テキスタイル表現のなかでも親しみ深いアイテムのひとつに「ハンカチーフ」をあげることができます。マリー・アントワネットの進言をきっかけに18世紀のフランスから始まって、現在のスタンダードな形となった正方形の布地。そのカタログやアーカイブとしても編集しやすい真四角な形状は、図案を描くカンバスとしても、とても魅力的です。
例えば、オランダのデ・ステイルから波及した、正方形の出版物は、古書のなかでもで根強い人気がありますし、LPサイズのレコードジャケットに親しんだ世代では、ジャズではブルーノート、ロックではピプノシスのアートワークなど、真四角に描かれた斬新なビジュアルに新しい音楽の到来を予感することもあったはずです。
編集部注:「デ・ステイル」20世紀前半にオランダやイタリアなどで刊行された、新造形主義に基づく建築やデザインなどを題材とした雑誌
編集部注:「ピプノシス」ピンク・フロイドやレッド・ツェッペリン、松任谷由実などのアートワークデザインを手掛けたイギリスのデザイングループ
コレクションしやすく納まりのよい正方形の構成美に加えて、布としての使い勝手がよく、気の利いたギフトにも使える、そんな多彩な「用の美」の魅力を備えているのがハンカチーフなのだと思います。
似た用途の布地として、伝統的な注染による日本手拭いをあげることも出来ますが、国内旅行ではご当地の手拭いを買い集め、海外旅行では様々なお国柄のハンカチをコレクションしていく、そういう楽しみ方もありそうです。
ここ10年の出来事に、繊維業界の長期に渡る業績不振と、一方でのファストファッションの流入がありますが、モノが溢れかえり、より個別化された付加価値を求めていく時代にあって、コストや在庫や売り上げを気にしながら大量生産されていたファブリック類よりも、適正規模で選択肢を増やしていけるハンカチーフの企画制作に注目が集まり始めているようです。

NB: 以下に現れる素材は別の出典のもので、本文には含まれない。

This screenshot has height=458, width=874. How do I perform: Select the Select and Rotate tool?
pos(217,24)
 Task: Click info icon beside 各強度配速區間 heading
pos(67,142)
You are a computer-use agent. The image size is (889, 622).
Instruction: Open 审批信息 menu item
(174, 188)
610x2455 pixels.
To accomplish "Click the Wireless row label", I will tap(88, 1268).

特に新進の作家達にとって、少ないリスクで、コンスタントな表現活動が可能ですし、無地のハンカチに布地用のペンで描いたり、シルクスクリーンでプリントしたりと、ワークショップの素材にもなりそうです。なかには、布地の特性を生かして、団扇として応用されるなど、新しいプロダクトとしての可能性も感じることができます。

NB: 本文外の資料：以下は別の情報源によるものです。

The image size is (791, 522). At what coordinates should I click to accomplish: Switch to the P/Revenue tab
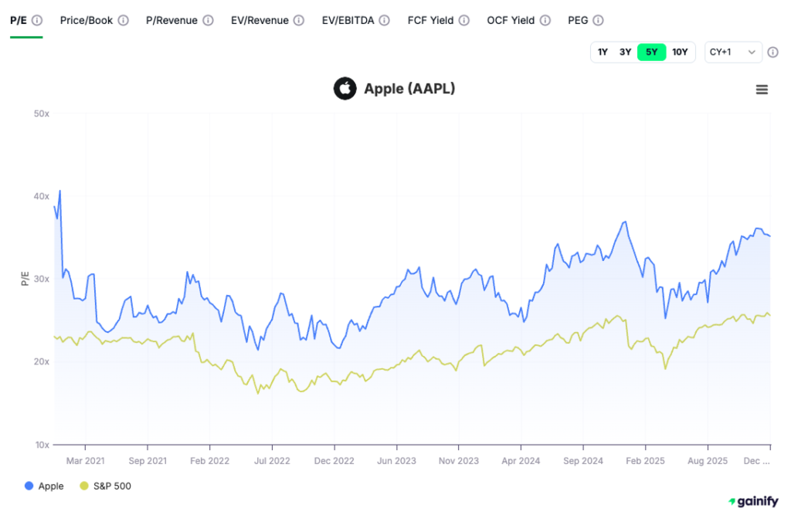coord(172,20)
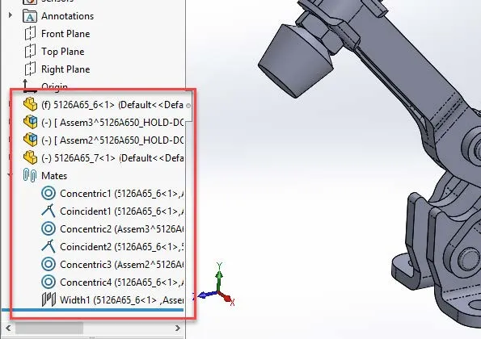The width and height of the screenshot is (481, 339).
Task: Click the Right Plane icon
Action: coord(30,69)
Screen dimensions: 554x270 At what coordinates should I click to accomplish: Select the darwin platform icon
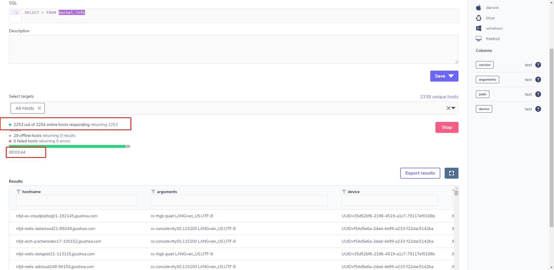click(x=479, y=7)
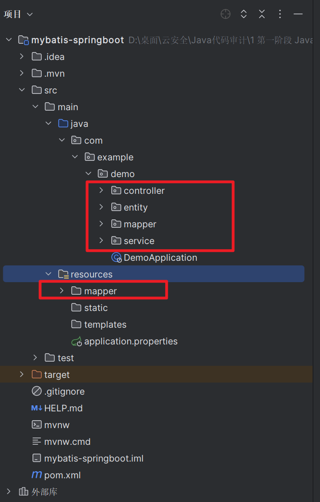Click the application.properties Spring icon
This screenshot has height=502, width=320.
point(77,341)
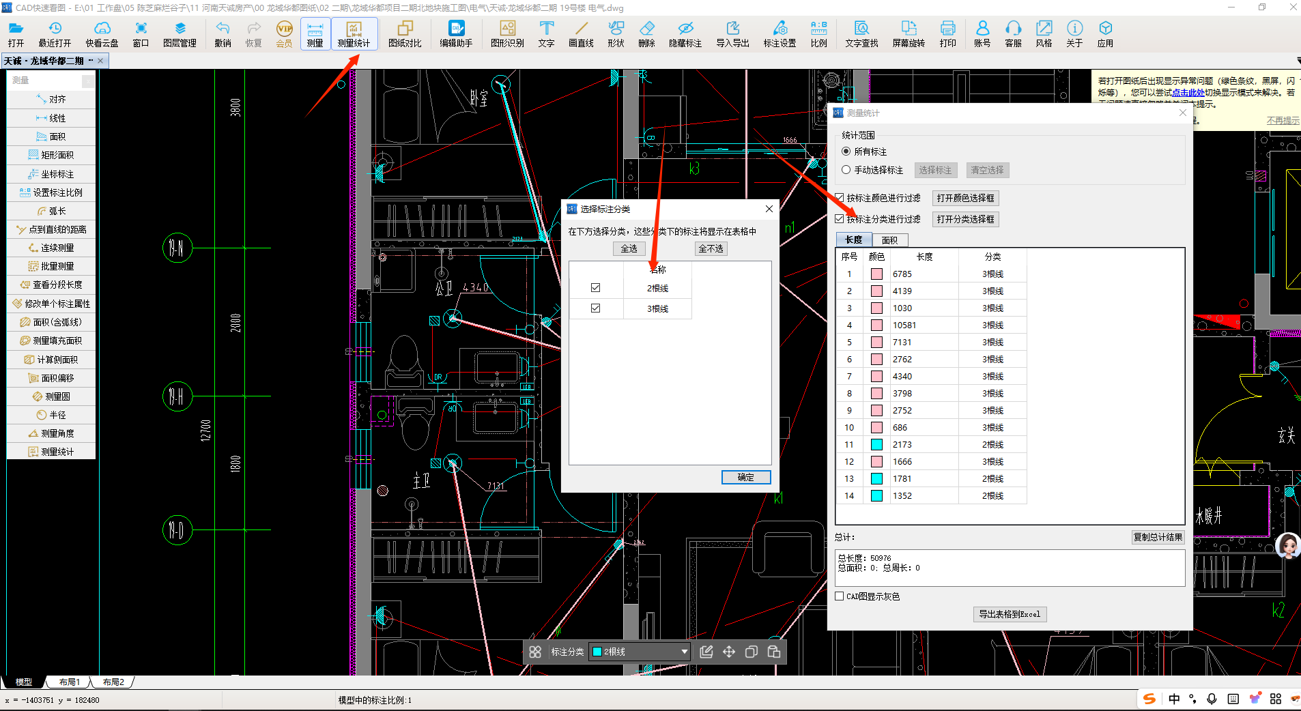The height and width of the screenshot is (711, 1301).
Task: Select the 手动选择标注 radio button
Action: click(846, 170)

世田谷の三宿を拠点に全国展開しているハンカチ専門店「H TOKYO」では、オーソドックスなタイプや海外のデッドストックに加え、気鋭のアーティストやデザイナーの作品も数多く、特に女性作家達の手描きのシリーズは多彩で魅力的です。
私自身も、これまでに新旧50種に及ぶ図案をハンカチーフにしていただいていますが、数あるテキスタイル表現のなかでも、取り分けポップでバリエーションに富んだ魅力を放つ、ハンカチーフによる表現の広がりに、いつもワクワクさせられています。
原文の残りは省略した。